He adds that students never showing up to class is the most surprising to him. “I had a student a while ago who, at the end of the semester, asked me whether he could speak to the lecturer of the course. I was the lecturer, so he had clearly not been in a single class. When I informed him of the fact, I must admit some respect for the remarkable confidence the young man displayed in simply shrugging off the embarrassment and impolitely insisting on an extension of his essay deadline.”

Despite students not showing up to class and the use of cell phones when they do, it would seem as though lecturers choose to separate their personal feelings from their professional ones. This is in terms of student behaviour influencing the leniency granted when setting an exam or marking a paper. “I separate student behaviour from the content of the course and the way I grade. I miss grading an excellent essay or paper and not being able to see the name of the student, though,” Fourie says.

Professor Sandra Swart from the History Department says she is slightly annoyed at the degrading alliance between lecturers and their students. “I will say that I wish students would trust us a little more. In the ‘60s there was an alliance between students and their professors – against the state and against the ‘suits’. But there has been a progressive loss of trust between lecturers and their students. This should not be the case. I want to remind students that for the most part – with some awkward exceptions – your professors were the smartest kids in the class and could have chosen any other job, but they chose to be here, with you. We care about our subjects; we care about our research but for the most part we do care very deeply about our students. I wish students realized this,” she says.
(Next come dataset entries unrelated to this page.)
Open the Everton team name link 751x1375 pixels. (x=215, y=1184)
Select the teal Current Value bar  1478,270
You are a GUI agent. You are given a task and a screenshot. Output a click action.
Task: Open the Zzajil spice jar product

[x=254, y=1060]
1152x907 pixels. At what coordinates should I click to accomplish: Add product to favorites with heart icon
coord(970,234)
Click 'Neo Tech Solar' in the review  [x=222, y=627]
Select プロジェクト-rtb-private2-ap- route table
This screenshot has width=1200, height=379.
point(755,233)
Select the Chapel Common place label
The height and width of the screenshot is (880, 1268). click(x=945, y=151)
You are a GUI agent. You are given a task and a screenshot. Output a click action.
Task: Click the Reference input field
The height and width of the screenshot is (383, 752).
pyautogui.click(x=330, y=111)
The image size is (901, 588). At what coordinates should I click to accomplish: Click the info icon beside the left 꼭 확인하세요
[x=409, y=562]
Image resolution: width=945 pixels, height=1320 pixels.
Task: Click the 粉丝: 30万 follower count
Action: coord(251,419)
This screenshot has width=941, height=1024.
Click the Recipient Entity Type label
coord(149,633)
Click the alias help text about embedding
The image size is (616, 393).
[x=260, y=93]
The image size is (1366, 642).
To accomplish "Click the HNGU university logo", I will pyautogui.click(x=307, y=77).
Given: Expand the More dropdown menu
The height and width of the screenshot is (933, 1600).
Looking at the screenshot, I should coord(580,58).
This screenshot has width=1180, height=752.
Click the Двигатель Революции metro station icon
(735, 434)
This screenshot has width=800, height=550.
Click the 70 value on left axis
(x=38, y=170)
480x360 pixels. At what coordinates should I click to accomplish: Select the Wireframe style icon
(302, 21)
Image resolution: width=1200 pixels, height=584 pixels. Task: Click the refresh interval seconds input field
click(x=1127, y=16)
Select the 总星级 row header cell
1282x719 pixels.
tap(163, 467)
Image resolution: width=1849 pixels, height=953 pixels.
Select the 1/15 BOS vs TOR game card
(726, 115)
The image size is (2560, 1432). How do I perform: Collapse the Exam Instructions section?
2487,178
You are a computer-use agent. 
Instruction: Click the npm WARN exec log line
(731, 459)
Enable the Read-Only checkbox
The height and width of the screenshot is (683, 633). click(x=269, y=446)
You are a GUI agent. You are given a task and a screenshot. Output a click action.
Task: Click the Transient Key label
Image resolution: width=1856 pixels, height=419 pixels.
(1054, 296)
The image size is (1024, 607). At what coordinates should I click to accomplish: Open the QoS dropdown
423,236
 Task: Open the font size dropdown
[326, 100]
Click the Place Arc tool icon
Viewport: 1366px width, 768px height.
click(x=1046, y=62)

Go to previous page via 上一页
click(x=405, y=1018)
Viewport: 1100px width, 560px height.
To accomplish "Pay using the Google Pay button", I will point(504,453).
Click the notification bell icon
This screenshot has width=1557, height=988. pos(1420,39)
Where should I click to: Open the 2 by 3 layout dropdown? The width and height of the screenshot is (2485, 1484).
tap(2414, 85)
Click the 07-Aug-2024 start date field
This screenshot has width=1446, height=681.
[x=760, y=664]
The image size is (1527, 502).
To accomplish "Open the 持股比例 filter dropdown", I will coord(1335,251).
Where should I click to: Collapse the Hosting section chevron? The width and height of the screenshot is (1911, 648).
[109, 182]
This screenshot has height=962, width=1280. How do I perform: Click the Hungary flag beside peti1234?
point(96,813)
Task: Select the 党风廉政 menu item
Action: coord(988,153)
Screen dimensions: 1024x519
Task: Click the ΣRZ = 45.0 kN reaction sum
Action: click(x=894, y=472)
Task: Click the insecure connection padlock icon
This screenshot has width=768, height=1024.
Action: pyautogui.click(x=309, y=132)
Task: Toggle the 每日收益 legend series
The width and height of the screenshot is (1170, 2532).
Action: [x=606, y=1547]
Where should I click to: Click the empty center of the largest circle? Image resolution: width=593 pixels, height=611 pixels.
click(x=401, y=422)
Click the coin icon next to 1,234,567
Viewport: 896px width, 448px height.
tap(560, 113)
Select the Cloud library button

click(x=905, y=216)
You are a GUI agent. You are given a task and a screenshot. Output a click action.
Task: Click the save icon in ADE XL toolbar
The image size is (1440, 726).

“The other ‘pet peeve’ that follows like an angry little Schnauzer at my heels, is the dangerous call for people to ‘stay in the lane’. No! Don’t do that – live like you all drive – veer wildly out of your lane. Care about and be curious about the whole world – not only your own parochial concerns. And always, always, always make friends that do not simply replicate you and your own world view. The echo chamber stultifies you. Meet diverse people, fall in love with crazily unsuitable humans, read books recommended by strangers. Friends should not be a mirror – they should be a window,” Swart added.

Taking all the above information into consideration, it is evident that small adjustments to our otherwise typical class routines can really make a difference and make our courses far more enjoyable with the added benefit of having a happy lecturer.